Before January, 2016, anyone in the county below a certain income threshold could obtain food stamps.
After January, 2016, Able Bodied Adults Without Dependents (ABAWD) can only obtain 3 months of food stamps unless they are working, seeking work, disabled, or volunteering, or exempt for some other reason (pregnant, for example).
This has caused a rise in the number of people using food banks in the area.
Fortunately, there are ways for people who need food stamps, who are ABAWDs (nifty new acronym they coined), to qualify without having an actual job (for whatever reason). From the DSHS website:
There's a lot more at their website about this.
ABAWD Work ProgramsWorkfare includes unpaid work in the community and participation in a BF E&T work program.
- Self-directed unpaid work in the community - ABAWDS can meet their work requirement by performing 16 hours a month of volunteer work for a non-profit organization.
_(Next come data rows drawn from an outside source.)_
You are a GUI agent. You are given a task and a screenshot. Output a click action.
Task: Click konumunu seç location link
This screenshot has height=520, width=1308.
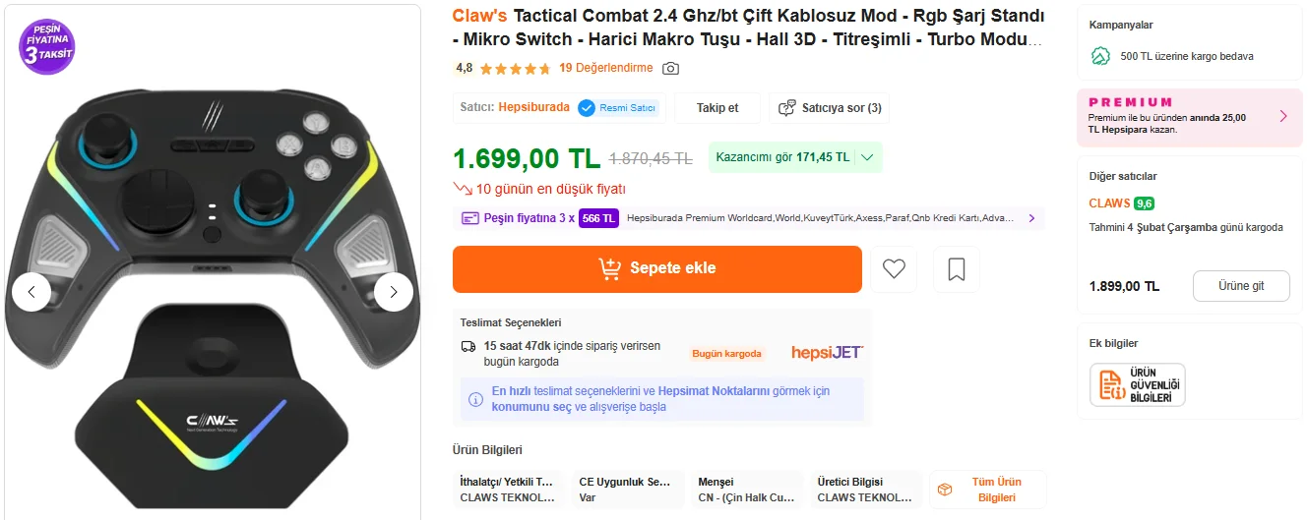(x=531, y=407)
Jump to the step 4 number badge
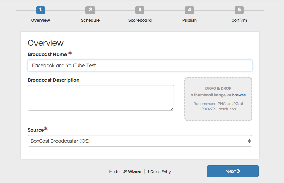Viewport: 284px width, 183px height. pos(189,10)
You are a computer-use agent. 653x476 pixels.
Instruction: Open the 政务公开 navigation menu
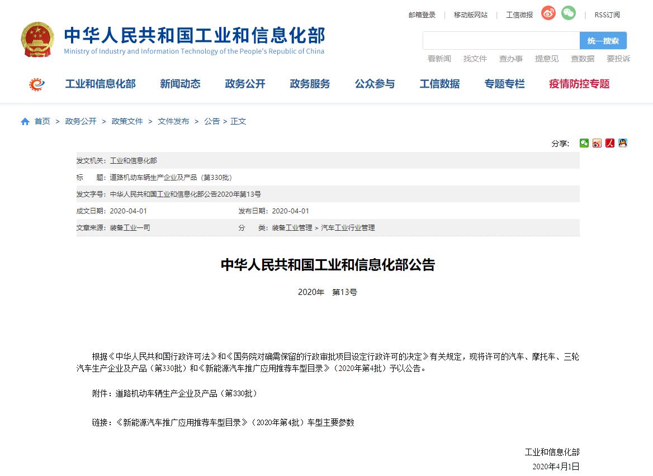coord(245,84)
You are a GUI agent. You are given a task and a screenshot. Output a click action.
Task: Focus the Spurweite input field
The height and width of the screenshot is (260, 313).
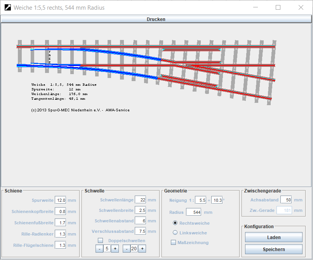click(61, 200)
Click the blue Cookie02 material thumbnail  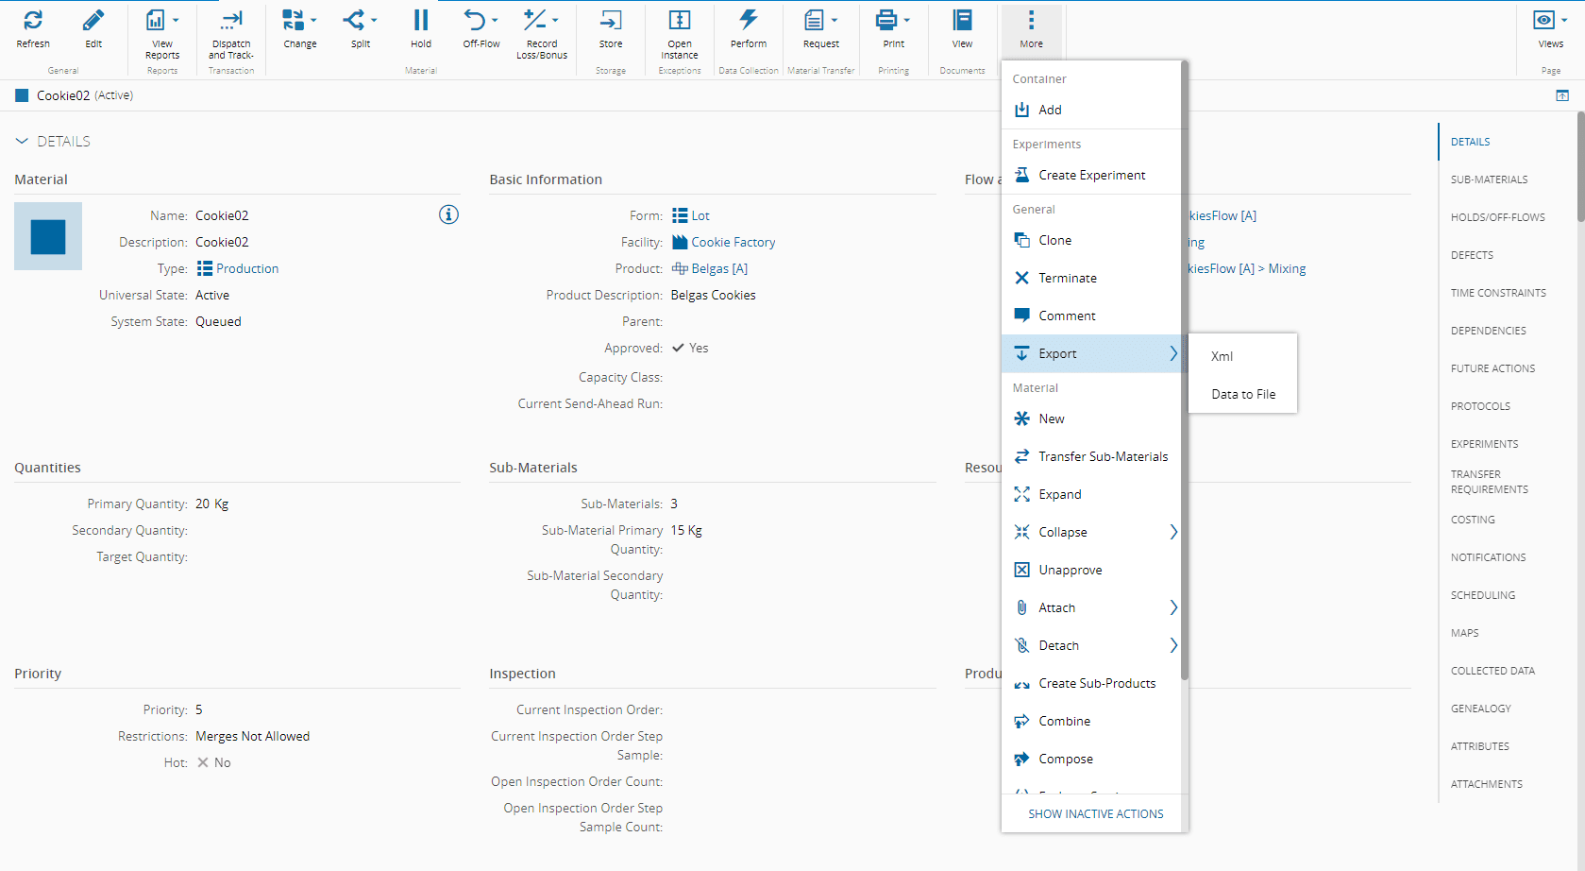pyautogui.click(x=48, y=236)
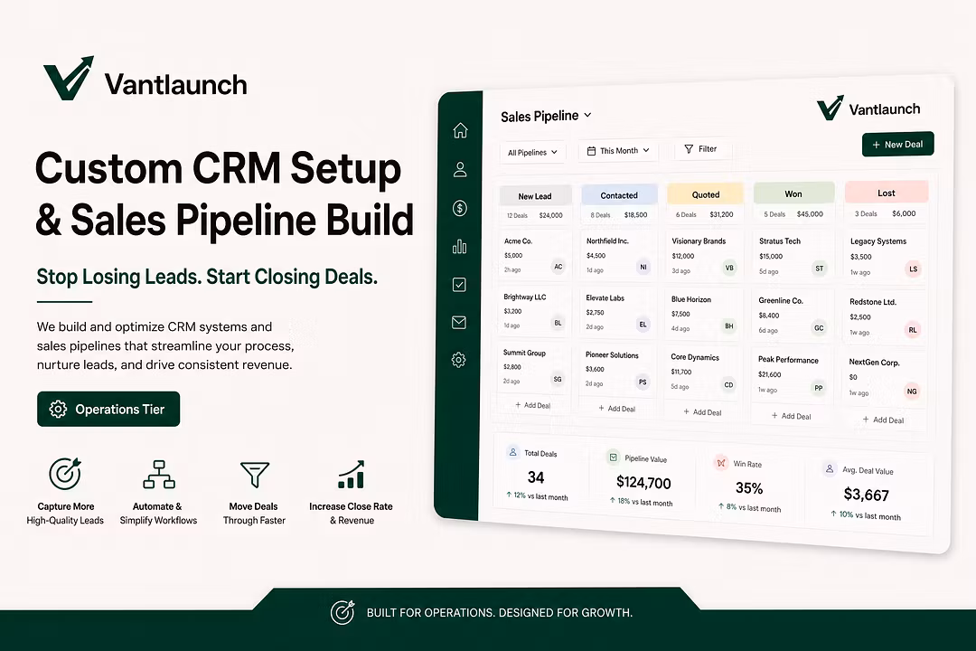Click the Operations Tier button
Image resolution: width=976 pixels, height=651 pixels.
pos(108,410)
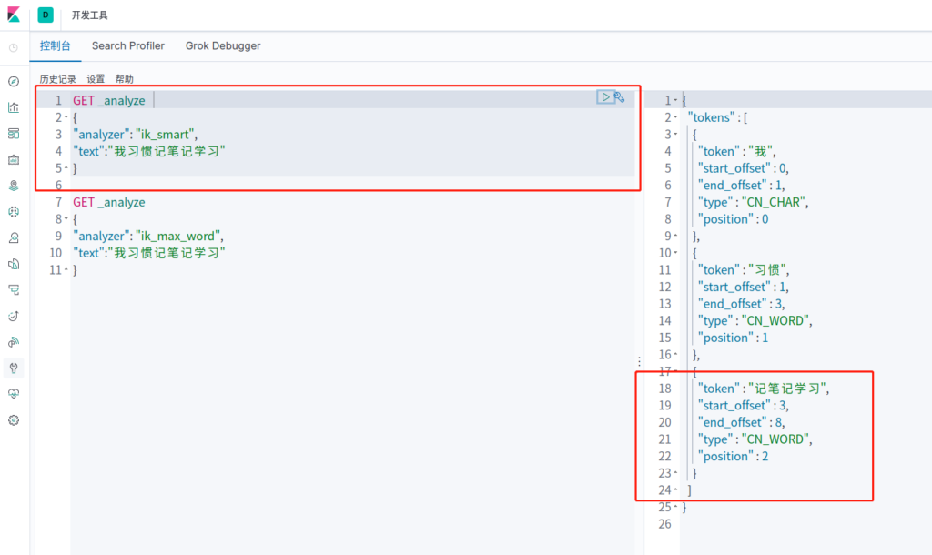The image size is (932, 555).
Task: Open 设置 (Settings) link
Action: [x=96, y=79]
- Workfare is unpaid work performed by an ABAWD for a public or private non-profit organization.
- An ABAWD may volunteer at any non-profit agency that agrees to provide volunteer work opportunities for ABAWDS to meet their work requirements.
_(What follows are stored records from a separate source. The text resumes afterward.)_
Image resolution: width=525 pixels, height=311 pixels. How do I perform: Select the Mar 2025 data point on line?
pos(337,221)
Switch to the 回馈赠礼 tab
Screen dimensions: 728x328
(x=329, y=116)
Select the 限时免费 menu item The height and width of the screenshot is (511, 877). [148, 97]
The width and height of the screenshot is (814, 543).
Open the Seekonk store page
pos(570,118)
- Non-profit agencies have agreed to verify that the person has met the 16-hour a month requirement for us not to count a month against the three-month limit. We will request verification of participation:
- At recertification; and
- Before issuing benefits beyond the three countable months.
- The workfare nonprofit agencies will notify us when a participant is no longer meeting the required hours.
So: how many nonprofits need a bunch of poor and hungry (perhaps homeless) volunteers?